Then there's psoriatic arthritis, which is a bit of a variant. So that also is an autoimmune condition attacking the joints, but then people have pretty severe psoriasis, like skin inflammation.

I also see ankylosing spondylitis, which is also very similar, but they primarily have back involvement.  They have eye involvement and sometimes tendonitis. Like they get like an Achilles tendonitis. So they're all across a broad spectrum, but they're all similar, but there are variations.

Dr. Eric Chehab:
And you mentioned tick bite. Are there some infectious diseases that will mimic an autoimmune disease or are those tick bites or infectious diseases considered autoimmune diseases?

Dr. Ami Kothari:
So those are our mimickers. So those are like the parts of the puzzle that kind of throw us off sometimes, but then sometimes those can mimic an autoimmune disease. So we have to rule that out. So part of what I do as a rheumatologist would be, it's like a diagnosis of exclusion. We rule out even some of the more common things first before we make that official diagnosis.

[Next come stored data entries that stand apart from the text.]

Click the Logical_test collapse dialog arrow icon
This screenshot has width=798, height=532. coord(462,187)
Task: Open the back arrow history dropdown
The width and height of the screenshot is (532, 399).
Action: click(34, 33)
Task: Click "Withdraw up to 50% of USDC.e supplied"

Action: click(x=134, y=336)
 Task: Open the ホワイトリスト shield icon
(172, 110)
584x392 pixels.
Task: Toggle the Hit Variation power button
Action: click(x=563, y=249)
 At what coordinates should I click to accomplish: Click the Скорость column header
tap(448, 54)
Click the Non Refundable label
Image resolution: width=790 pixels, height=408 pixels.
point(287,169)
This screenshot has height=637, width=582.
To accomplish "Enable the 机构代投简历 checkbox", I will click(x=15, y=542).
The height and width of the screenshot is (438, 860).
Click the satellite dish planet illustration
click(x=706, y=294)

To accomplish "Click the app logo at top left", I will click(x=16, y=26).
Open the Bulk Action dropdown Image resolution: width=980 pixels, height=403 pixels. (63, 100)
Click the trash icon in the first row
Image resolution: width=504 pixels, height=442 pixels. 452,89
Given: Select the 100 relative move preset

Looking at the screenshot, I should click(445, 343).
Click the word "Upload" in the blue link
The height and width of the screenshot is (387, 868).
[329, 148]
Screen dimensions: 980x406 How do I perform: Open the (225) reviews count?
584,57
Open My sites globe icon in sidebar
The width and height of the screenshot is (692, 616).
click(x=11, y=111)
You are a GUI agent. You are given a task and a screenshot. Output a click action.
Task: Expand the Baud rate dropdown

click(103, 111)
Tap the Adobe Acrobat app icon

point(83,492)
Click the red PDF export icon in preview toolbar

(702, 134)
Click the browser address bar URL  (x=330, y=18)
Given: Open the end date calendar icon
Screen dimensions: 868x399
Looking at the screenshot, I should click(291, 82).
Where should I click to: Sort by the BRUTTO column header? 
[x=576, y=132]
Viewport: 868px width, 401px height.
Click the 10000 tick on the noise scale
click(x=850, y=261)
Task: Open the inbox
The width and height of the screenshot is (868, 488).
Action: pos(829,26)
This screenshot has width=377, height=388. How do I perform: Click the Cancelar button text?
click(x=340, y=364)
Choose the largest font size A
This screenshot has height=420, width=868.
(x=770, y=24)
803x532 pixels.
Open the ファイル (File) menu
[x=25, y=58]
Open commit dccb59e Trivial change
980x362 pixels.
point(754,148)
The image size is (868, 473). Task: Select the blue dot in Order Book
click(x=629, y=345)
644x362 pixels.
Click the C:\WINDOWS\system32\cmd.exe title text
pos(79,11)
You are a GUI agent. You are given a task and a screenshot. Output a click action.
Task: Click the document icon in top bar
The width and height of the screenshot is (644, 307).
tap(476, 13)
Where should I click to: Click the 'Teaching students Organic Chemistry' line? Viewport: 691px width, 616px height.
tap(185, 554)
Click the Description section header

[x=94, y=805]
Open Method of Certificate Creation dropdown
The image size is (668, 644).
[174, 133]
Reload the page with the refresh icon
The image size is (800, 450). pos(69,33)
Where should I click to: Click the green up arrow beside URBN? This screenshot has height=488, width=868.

But oftentimes a tick bite or an infection can cause a reactive arthritis. So it looks just like rheumatoid arthritis, but it's not. And so it's really critical to make that differentiation so we stay on the right track in terms of treatment.

Dr. Eric Chehab:
So once you've evaluated a patient and have been able to diagnose them with an autoimmune disease, what sort of treatment options do they have in front of them?

Dr. Ami Kothari:
There has been a wide array of treatment options. Years ago, the treatment options were so limited. And now I've been at IBJI for about 11 years. And even in these 11 years, I've seen new advances, which is the fun part of being a doc here.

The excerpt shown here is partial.